WORK INSTRUCTION
Return each entry word for word, without its pictures.

** Opening DATA FOR REVIEW block **

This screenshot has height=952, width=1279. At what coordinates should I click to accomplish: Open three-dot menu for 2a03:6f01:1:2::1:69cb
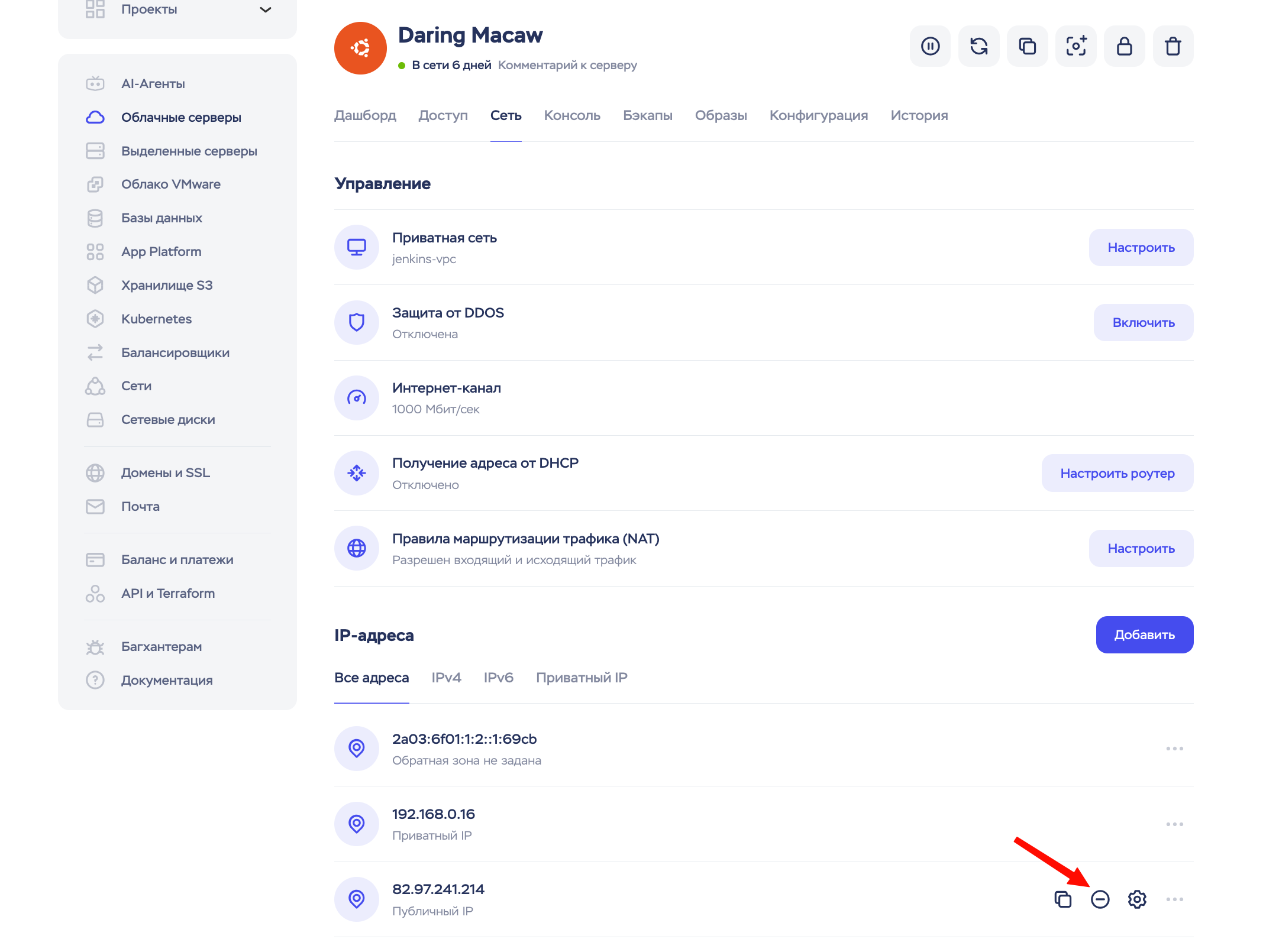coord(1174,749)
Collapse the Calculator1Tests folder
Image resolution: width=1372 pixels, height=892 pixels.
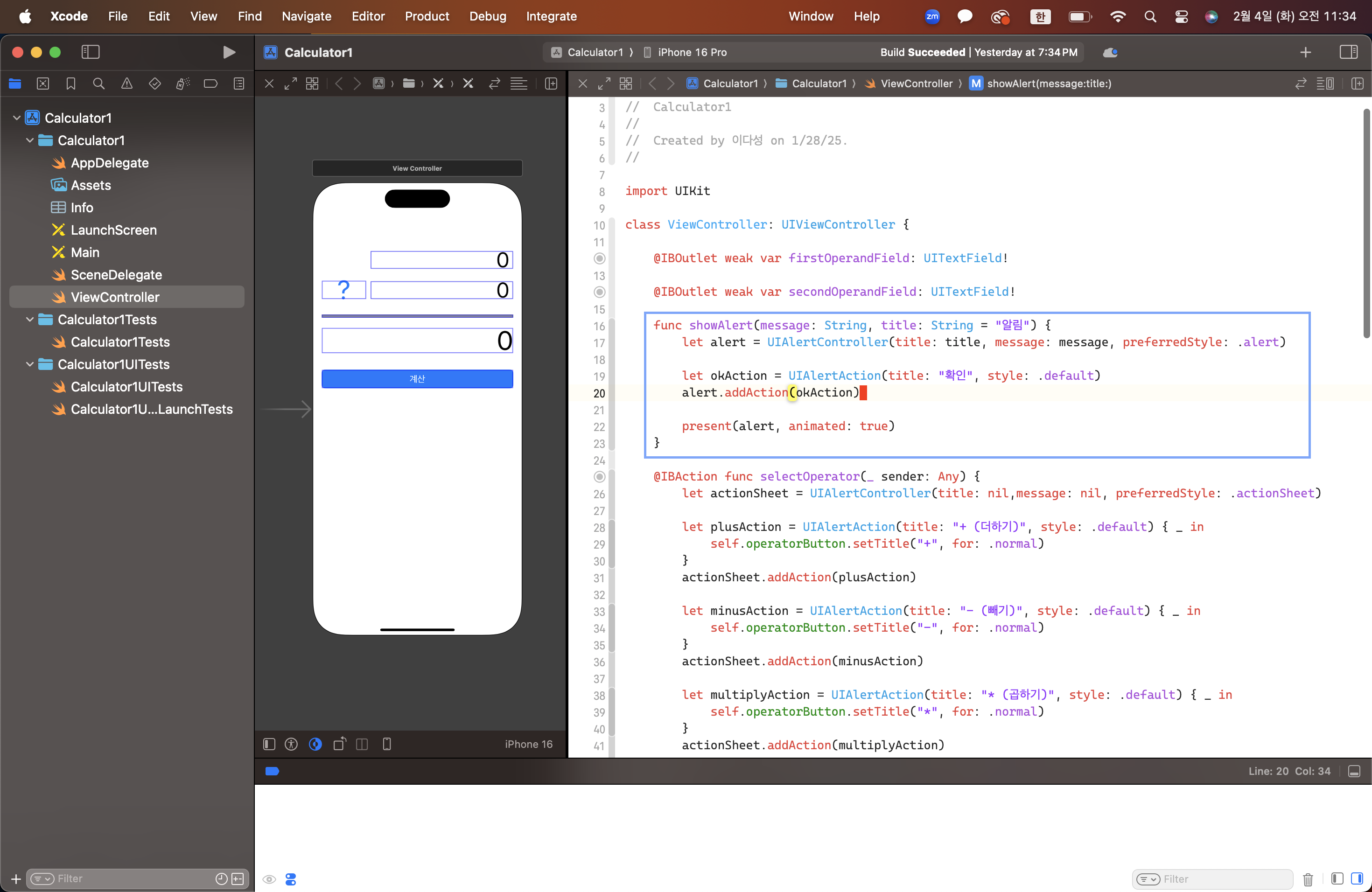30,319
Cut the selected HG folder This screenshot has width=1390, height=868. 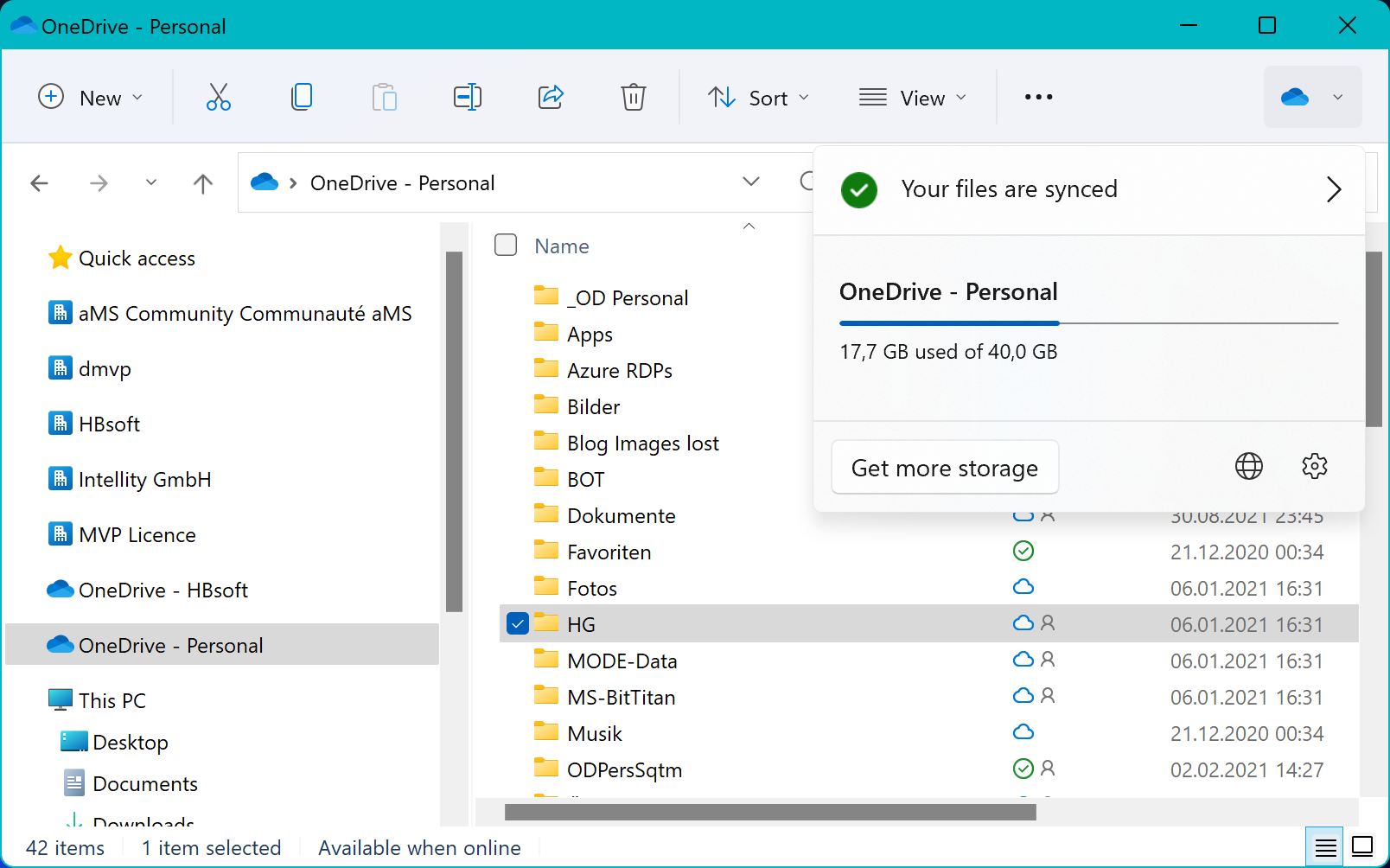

** Closing DATA FOR REVIEW block **

ANSWER SECTION
This screenshot has height=952, width=1279. At what coordinates should I click to accomplish: Open three-dot menu for 2a03:6f01:1:2::1:69cb
coord(1174,749)
Collapse the Calculator1Tests folder
Image resolution: width=1372 pixels, height=892 pixels.
30,319
Cut the selected HG folder This screenshot has width=1390, height=868. 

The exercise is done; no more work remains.